Use of writing strategies by undergraduate students in the performance of hybrid tasks

Submitted by: Olga Arias-Gundín
Abstract: Background. Hybrid tasks are one of the most common academic tasks demanded to undergraduate students. These involved reading and writing to solve them successfully. Not all of these tasks, from a summary to a proper synthesis, have the same level of complexity. It varies depending on the number of sources from which the information comes (Spivey, 1997). Teachers generally claim that students’ academic work suffers from low quality. They often insist that the written products are not sufficiently developed. The students' synthesis tasks are just juxtapositions of text fragments, which lack a storyline. This fact showed that the information is not integrated. It could be explained as a result of problems to correctly extract the information from source texts and/or lack of elaboration in the students' own final synthesis text.
Aims. In present study we explore: i) undergraduate students writing strategies and ii) the use of writing strategies influences writing performance depending on the complexity of the hybrid task.
Sample. In this study took part 793 undergraduate students (558 female and 235 male) University of León and University of Oviedo.

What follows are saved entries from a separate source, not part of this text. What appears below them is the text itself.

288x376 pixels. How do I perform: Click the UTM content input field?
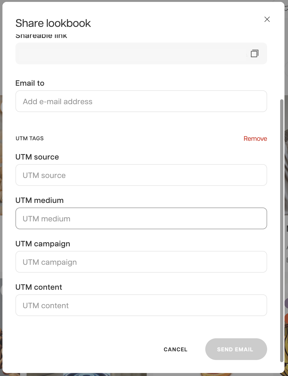point(141,305)
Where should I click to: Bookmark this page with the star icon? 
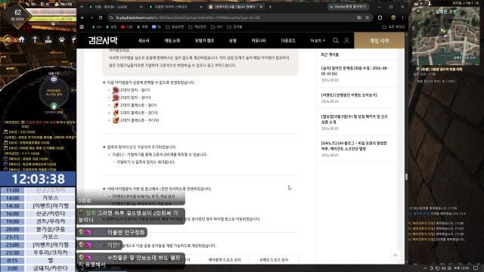point(367,18)
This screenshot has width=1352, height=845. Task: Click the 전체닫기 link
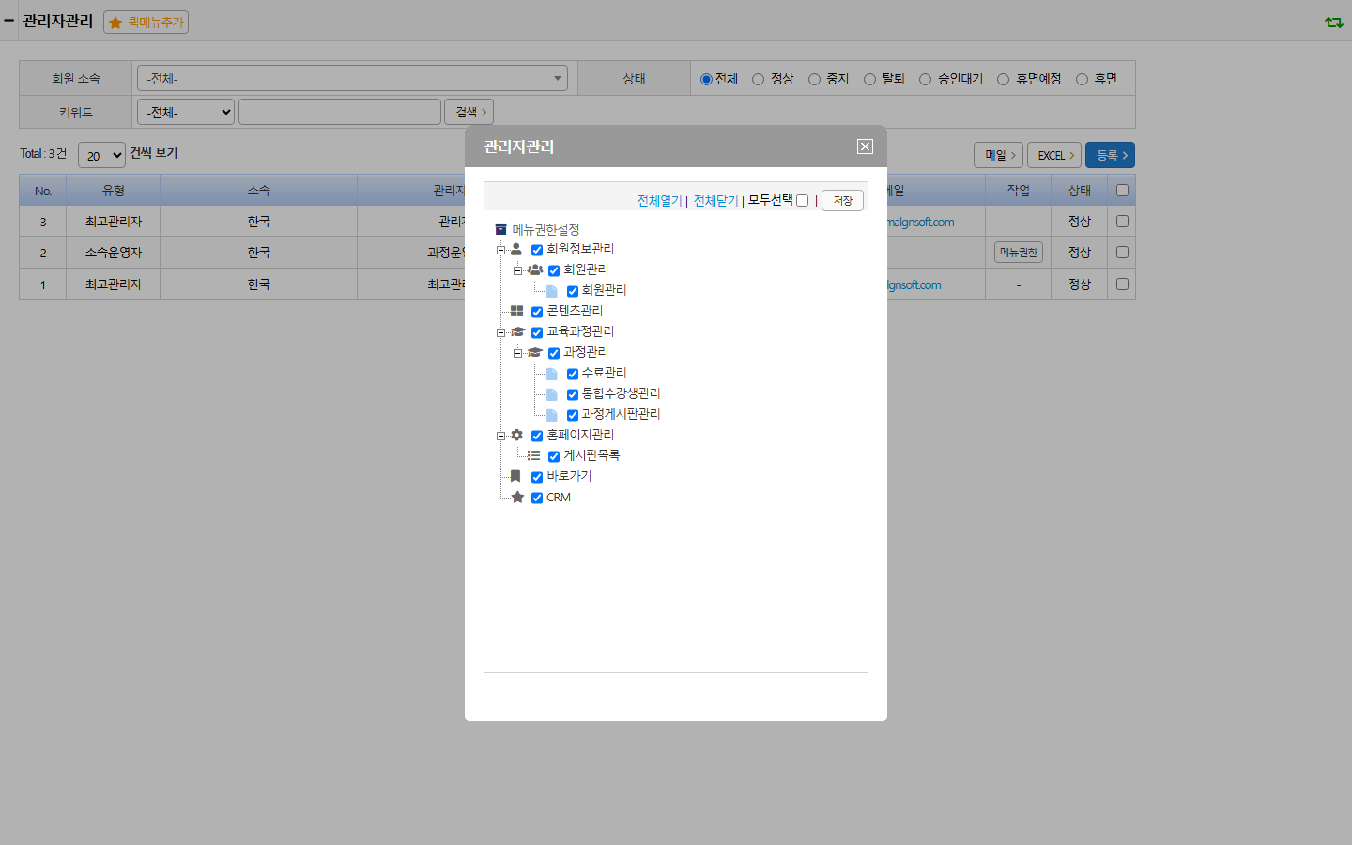coord(715,201)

Method. To identify the level of use of writing strategies, students completed a Spanish version of writing style questionnaire (Kieft, Rijlaarsdam & van den Bergh, 2008). The Spanish version of questionnaire consisted of 13 items, and showed a Cronbach’s alpha of .728; it was identified three strategies: preplanning, planning, and controlling. To measure the level of writing competence the students had to write rather a synthesis from reading two texts and a summary from reading one text.

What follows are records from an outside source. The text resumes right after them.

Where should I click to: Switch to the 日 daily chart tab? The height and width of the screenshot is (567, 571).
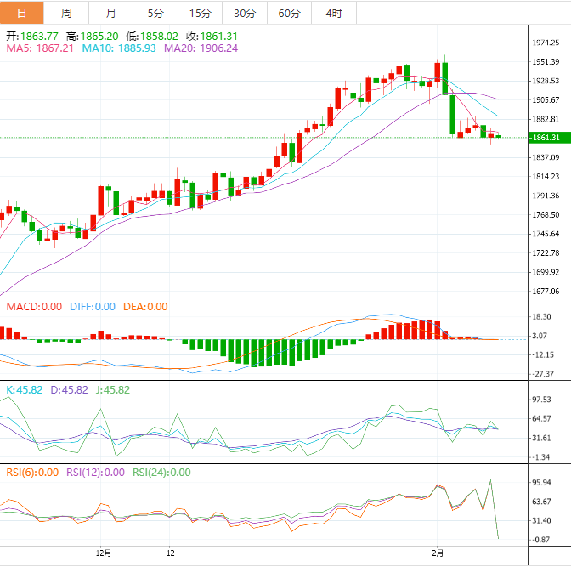click(x=22, y=13)
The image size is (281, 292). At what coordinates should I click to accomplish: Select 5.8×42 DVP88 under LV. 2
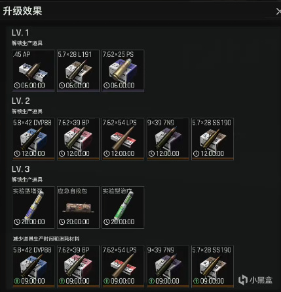(x=33, y=139)

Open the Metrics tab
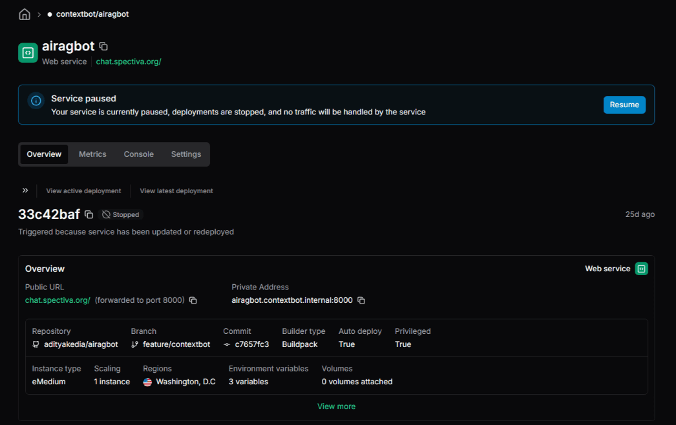[x=92, y=154]
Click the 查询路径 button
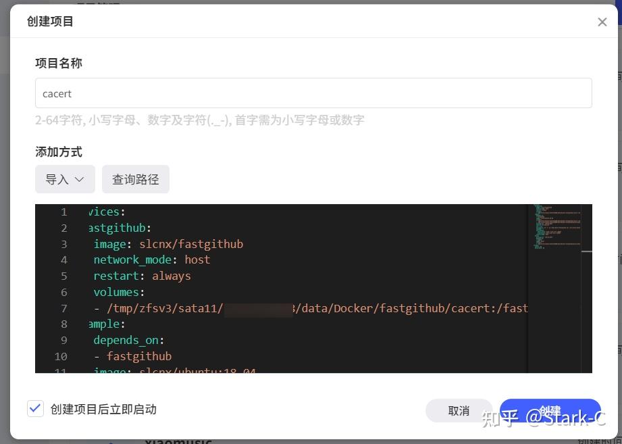 (136, 179)
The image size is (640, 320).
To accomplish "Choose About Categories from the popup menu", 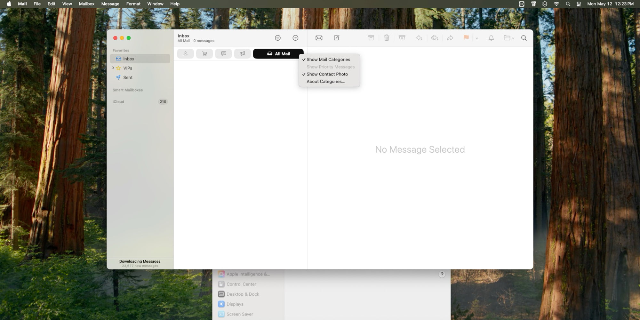I will 325,82.
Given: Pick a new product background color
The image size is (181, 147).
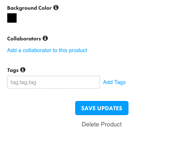Looking at the screenshot, I should coord(12,18).
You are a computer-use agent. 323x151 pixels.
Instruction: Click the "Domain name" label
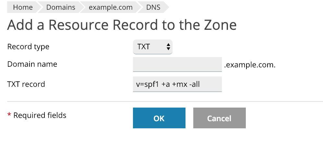(x=32, y=64)
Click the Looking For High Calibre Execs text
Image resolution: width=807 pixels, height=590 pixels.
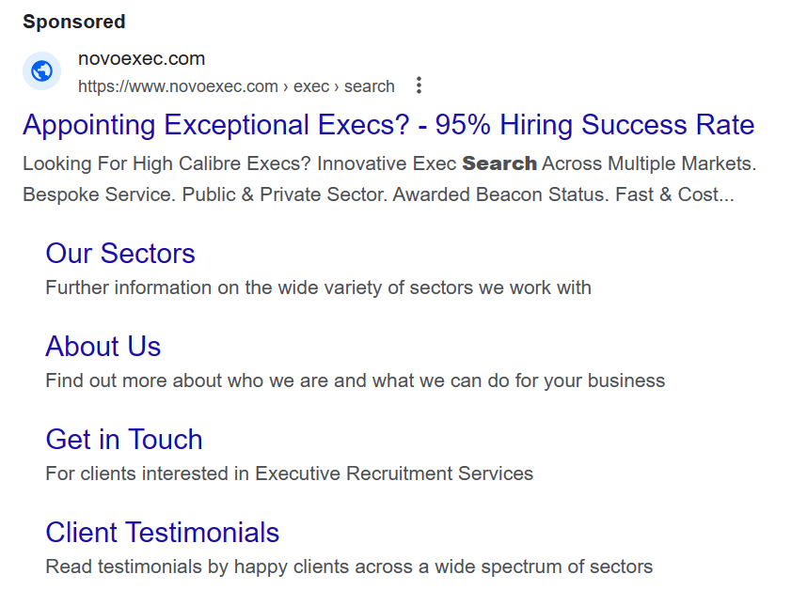(166, 163)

Results. We will present and discuss definitive findings in the conference.
Note. This research was possible with funds from University of León through research project (Reference: GID12-2018), awarded to Dra. Arias-Gundín.


Kieft, M., Rijlaarsdam, G. & van den Bergh, H. (2008). An aptitude-treatment interaction approach to writing-to-lear. Learning and Instruction, 18, 379-390.
Spivey, N. N. (1997) The constructivist metaphor: reading, writing and the making of meaning. San Diego: CA, Academic Press.